[Milton-L] fallacious=false=deceptive=misleading=delusive

Carol Barton, Ph.D., CPCM cbartonphd1 at verizon.net
Wed Apr 16 13:49:09 EDT 2014

P.S. It's also fallacious because, like Adam and Eve,  the devils eat it in the expectation of slaking their thirst, "and knew not eating Death" until it turns into ashes in their mouths.

From: Carol Barton, Ph.D., CPCM 
Sent: Wednesday, April 16, 2014 1:38 PM
To: John Milton Discussion List 
Subject: Re: [Milton-L] fallacious=false=deceptive=misleading=delusive

I agree, Oydin. (I cited other interchangeable uses in my earlier post.)

Best to all,

Carol Barton

From: Uzakova, Oydin Yashinova 
Sent: Wednesday, April 16, 2014 1:06 PM
To: John Milton Discussion List 
Subject: Re: [Milton-L] fallacious=false=deceptive=misleading=delusive

Greg Machacek asked: "I'm undecided on the pun, but I have this question.  Is "fallacious" sufficiently motivated here if not for the pun?  In what sense is the fruit fallacious, and why is that the feature of it that one would mention here, as its force is being exhaled?" 

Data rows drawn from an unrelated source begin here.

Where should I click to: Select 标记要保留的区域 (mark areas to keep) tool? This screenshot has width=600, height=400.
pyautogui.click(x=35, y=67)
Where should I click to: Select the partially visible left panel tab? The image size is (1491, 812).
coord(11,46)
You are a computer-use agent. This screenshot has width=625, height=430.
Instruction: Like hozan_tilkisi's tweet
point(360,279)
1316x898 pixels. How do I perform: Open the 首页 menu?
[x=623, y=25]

I believe that Milton used the word "fallacious" simply as a synonymic variation of the word "false"--he used the adjective "false" 21 times in the poem, but the adjective "fallacious" only 2 times: "fallacious hope" (2.568) and "that fallacious fruit" (9.1046).  However, in Milton's use of these synonyms, they seem to be perfectly interchangeable, because he also uses "that false fruit" 2 times in the poem (9.1011 and 11.413), referring to the same forbidden fruit as in "that fallacious fruit" (9.1046).  

Likewise, Milton uses "false hope" in the same sense as "fallacious hope" just 47 lines earlier in the same Book 2 and even with the same reference to the fallen angels: "Thence more at ease their minds, and somewhat raised/By false presumptuous hope, the ranged Powers/Disband" (2.521-23).  In my mind, these identical examples of MiIton's use of these two adjectives prove their interchangeable nature and their purely synonymic value to Milton-the-poet, unless one is also willing to accept my earlier claim that there may be an additional pun on "fall" (as in "fallen") here, emphasizing the fallen angels' and the fallen Adam and Eve's postlapsarian delusion. 

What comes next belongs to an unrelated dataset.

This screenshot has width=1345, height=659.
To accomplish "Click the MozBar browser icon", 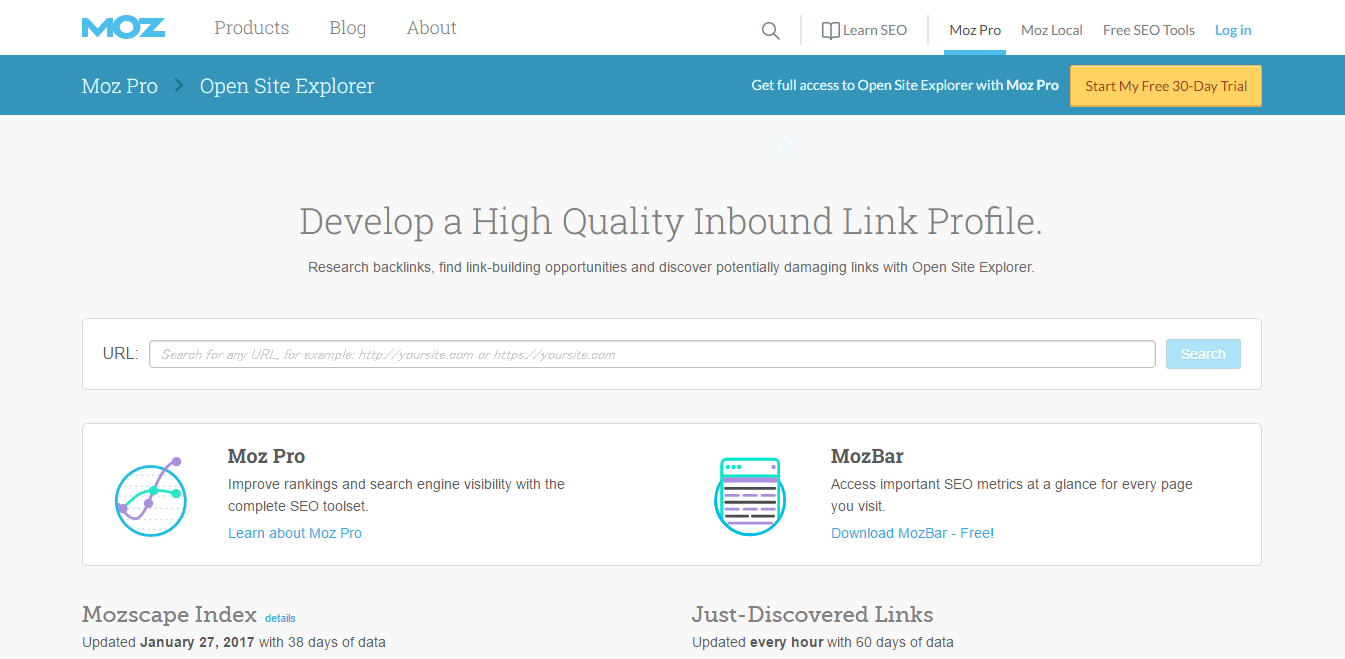I will point(750,496).
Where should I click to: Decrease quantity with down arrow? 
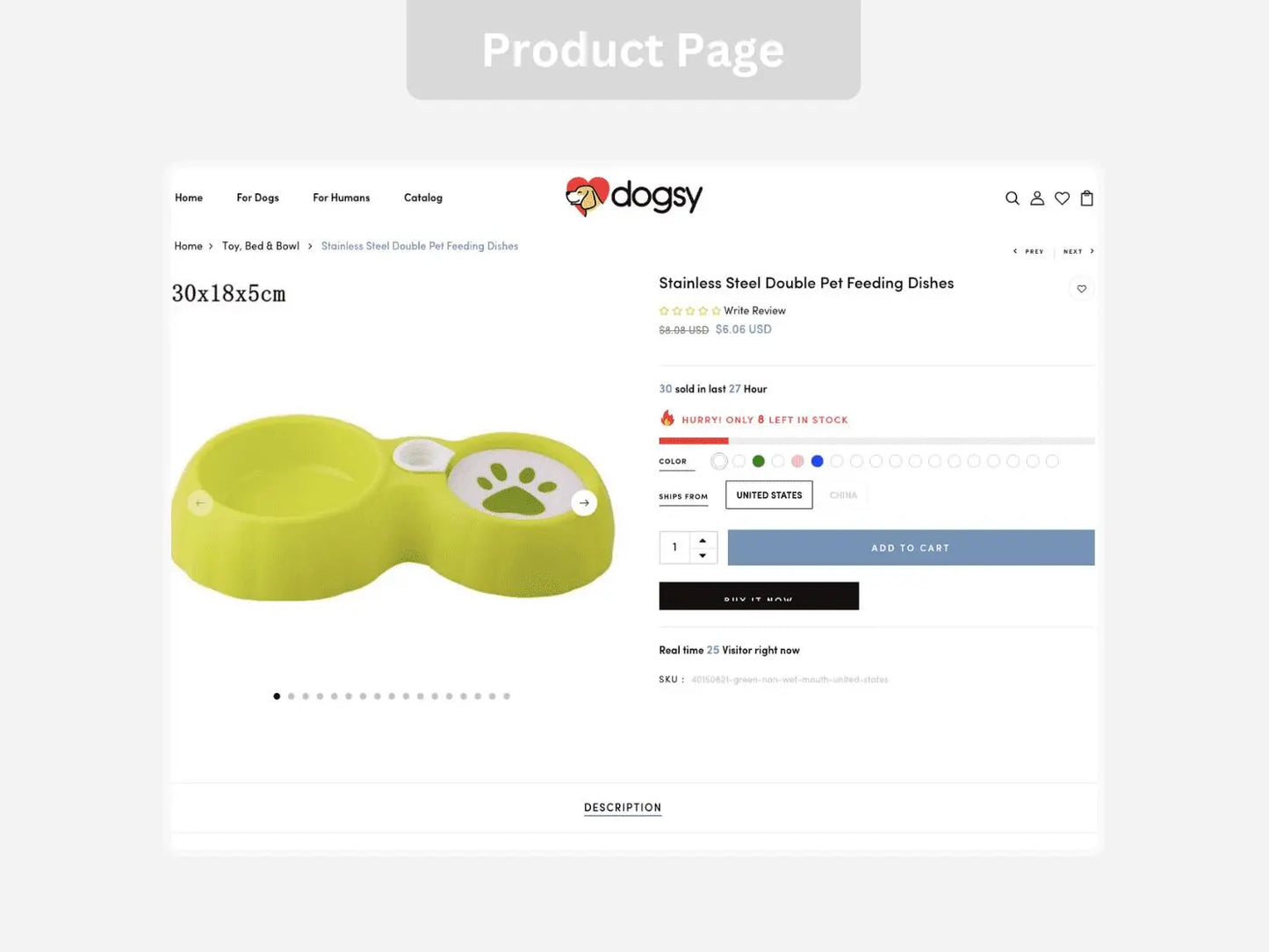[703, 556]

The forbidden fruit is "false" or "fallacious" because it allegedly promised "clearer sight," but instead it breeds the cataract-like "film" in Adam and Eve's eyes that Michael has to remove in order to show postlapsarian Adam "nobler sights" in Book 11 (11.412-14).  The fruit is also "false" or "fallacious" because it allegedly promised "divinity," but instead it "far other operation first displayed," making Adam and Eve feel "intoxicated" and inflamed with "carnal desire" (1008-13).  The forbidden fruit is also "fallacious" because it deceives with fallacious reasoning, with false logic via Satan, as well as "excites" false/fallacious hope in the fallen angels in Book 2 and in the fallen Adam and Eve in Book 9 as a result of their "vain wisdom" and "false philosophy" (2.565). 

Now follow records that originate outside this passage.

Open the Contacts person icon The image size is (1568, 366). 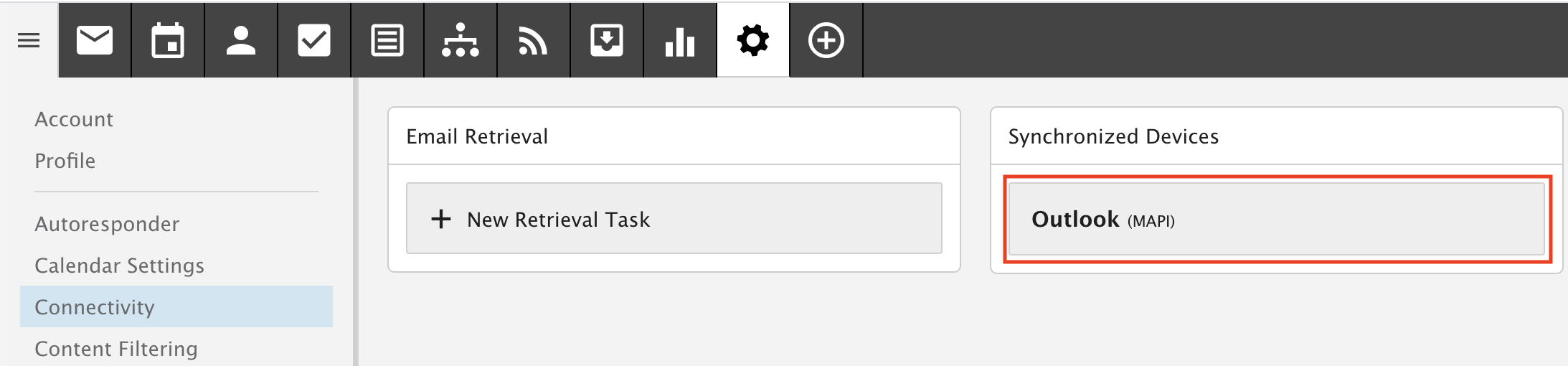241,40
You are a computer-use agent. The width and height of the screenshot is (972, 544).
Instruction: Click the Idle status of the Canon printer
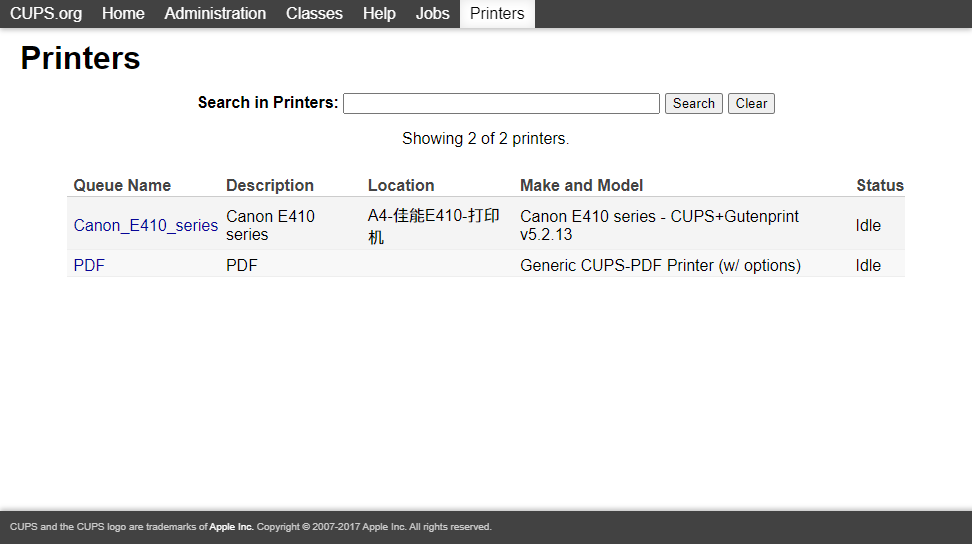tap(868, 226)
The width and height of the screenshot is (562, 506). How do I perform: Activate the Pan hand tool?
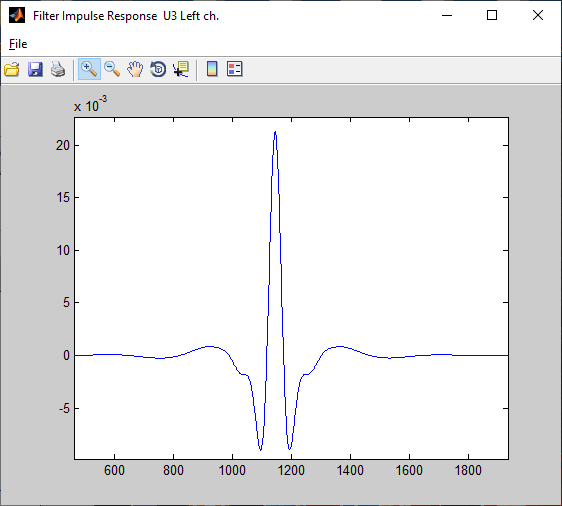(135, 69)
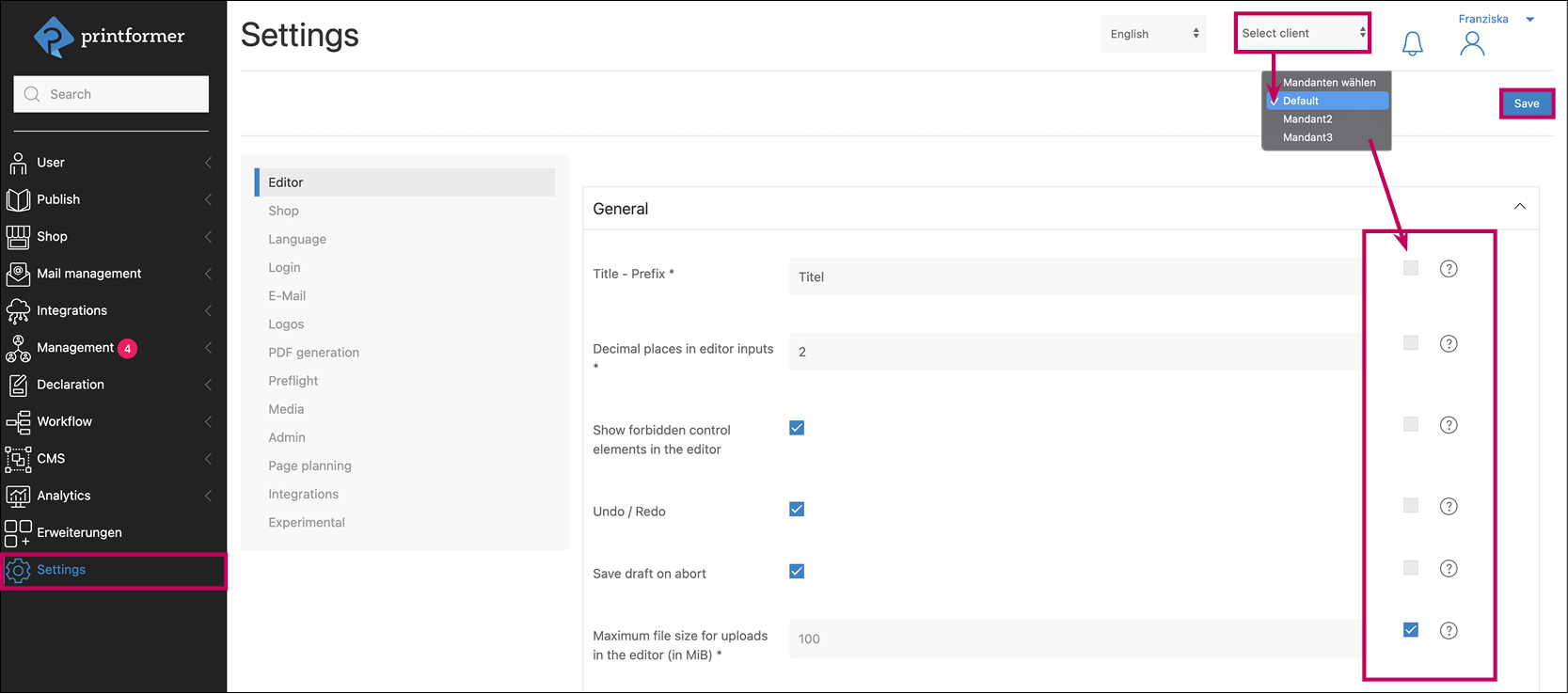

The postlapsarian delusion resembles the intoxicated state, full of wishful thinking, that can temporarily numb the actual mental and physical pain or "anguish" like "a pleasing sorcery" (2.566):

The fallen angels "in wandering mazes lost" delude themselves with the charm of "fallacious hope" in Hell in Book 2 (lines 566-69):
Yet, with a pleasing sorcery, could charm 
Pain for a while or anguish, and excite

Fallacious hope, or arm the obdured breast

With stubborn patience as with triple steel. 

Likewise, Adam and Eve experience "the exhilarating vapor" of "that fallacious fruit" that makes their "inmost powers" err in their postlapsarian sex (9.1046-49): 
Soon as the force of that fallacious fruit,

That with exhilarating vapor bland

About their spirits had played, and inmost powers

Made err, was now exhaled; 

I believe that in both of these instances, Milton chose the adjective "fallacious" instead of its synonym "false" to stress the lapsarian effect of fallacious reasoning even more, as well as to reinforce it with the possible pun on "fall/fallen."  Thus, in my eyes, Milton's use of "the force of that fallacious fruit" as emphasizing the intoxicating quality of fallacious reasoning and postlapsarian delusion is "sufficiently motivated" without any need for potential sexual punning.